Culture

[VIDÉO] Ce qui fait de David Fincher un grand réalisateur, c'est aussi ce qu'il ne fait pas

Slate.com, traduit par Jean-Marie Pottier, mis à jour le 03.10.2014 à 17 h 30

Avec la sortie imminente de son dernier film, Gone Girl (ce vendredi 3 octobre aux États-Unis, mercredi 8 en France), le moment semble idéal pour se familiariser avec le style exigeant de David Fincher. Si sa virtuosité technique est souvent considérée comme un fait acquis, le vidéaste Tony Zhou a déployé ses talents de monteur pour identifier ce qui rend ses films tellement frappants dans un paysage dévasté par Michael Bay.

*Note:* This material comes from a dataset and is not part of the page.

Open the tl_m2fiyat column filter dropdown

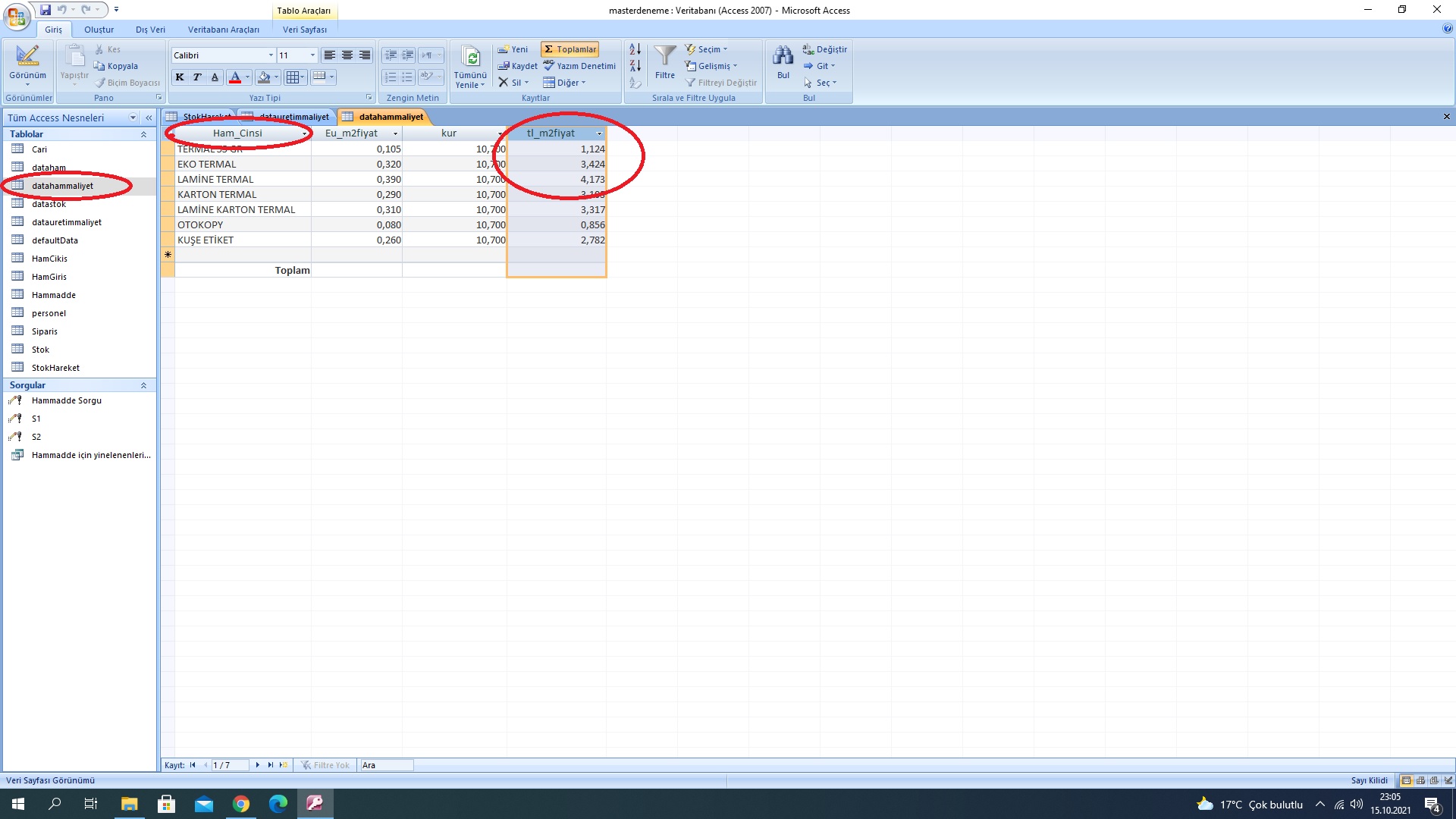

Ses réponses sont lumineuses: Fincher, affirme-t-il, se définit presque autant par les techniques qu'il utilise rarement voir jamais –la caméra à l'épaule, par exemple– que par celle auxquelles il a fréquemment recours. Comme un poète employant une versification précise, le réalisateur raconte ses histoires puissantes de pouvoir et de persuasion à l'intérieur de limites qu'il a lui-même fixées.

Zhou montre également comment une scène bien dirigée montrant trois personnes en train de discuter peut se révéler aussi prenante que n'importe quelle scène d'action. Et fans de Fincher, restez jusqu'à la fin: le réalisateur a un mot gentil pour ses spectateurs les plus fidèles.